### 本文段落
簡明程式解題入門 - 字串篇 III


Posted by KD Chang on 2021-01-15

前言

在軟體工程師和程式設計的工作或面試的過程中不會總是面對到只有簡單邏輯判斷或計算的功能,此時就會需要運用到演算法和資料結構的知識。本系列文將整理程式設計的工作或面試入門常見的程式解題問題和讀者一起探討,研究可能的解決方式(主要使用的程式語言為 Python)。其中字串處理操作是程式設計日常中常見的使用情境,本文繼續將從簡單的字串處理問題開始進行介紹。

要注意的是在 Python 的字串物件 strimmutable 不可變的,字串中的字元是無法單獨更改變換。

舉例來說,以下的第一個指定字元變數行為是不被允許的,但整體字串重新賦值指定另外一個字串物件是可以的:

name = 'Jack'

# 錯誤
name[0] = 'L'

# 正確
name = 'Leo'

執行結果:

Traceback (most recent call last):
  File "<stdin>", line 1, in <module>
TypeError: 'str' object does not support item assignment

常見問題

字串轉整數

Problem: String to Integer (atoi)
Implement the myAtoi(string s) function, which converts a string to a 32-bit signed integer (similar to C/C++'s atoi function).

### 練習題組
1. 請照原文抄錄字串解題文章中從「Traceback (most recent」到「C/C++'s atoi function).」的部分。
2. 請接著字串解題文章最後一句之後往下續寫。

### 提供資料
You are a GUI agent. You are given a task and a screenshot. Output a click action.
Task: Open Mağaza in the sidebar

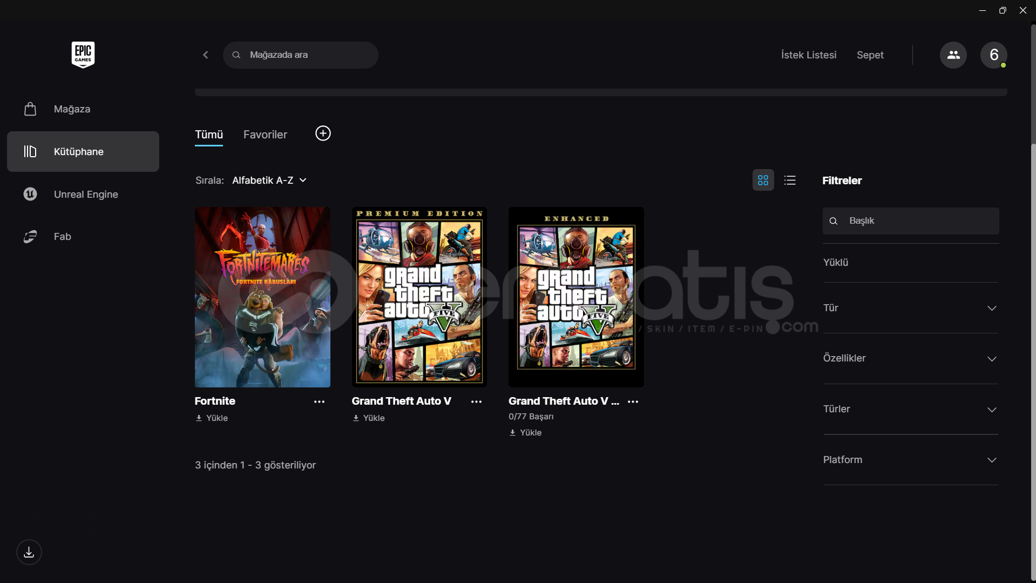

### 輸出結果
1.
Traceback (most recent call last):
  File "<stdin>", line 1, in <module>
TypeError: 'str' object does not support item assignment

常見問題

字串轉整數

Problem: String to Integer (atoi)
Implement the myAtoi(string s) function, which converts a string to a 32-bit signed integer (similar to C/C++'s atoi function).

2.
The algorithm for myAtoi(string s) is as follows:

  1. Read in and ignore any leading whitespace.
  2. Check if the next character (if not already at the end of the string) is '-' or '+'. Read this character in if it is either. This determines if the final result is negative or positive respectively. Assume the result is positive if neither is present.
  3. Read in next the characters until the next non-digit charcter or the end of the input is reached. The rest of the string is ignored.
  4. Convert these digits into an integer (i.e. "123" -> 123, "0032" -> 32). If no digits were read, then the integer is 0. Change the sign as necessary (from step 2).
  5. If the integer is out of the 32-bit signed integer range [-2^31, 2^31 - 1], then clamp the integer so that it remains in the range. Specifically, integers less than -2^31 should be clamped to -2^31, and integers greater than 2^31 - 1 should be clamped to 2^31 - 1.
  6. Return the integer as the final result.

Note:
Only the space character ' ' is considered a whitespace character.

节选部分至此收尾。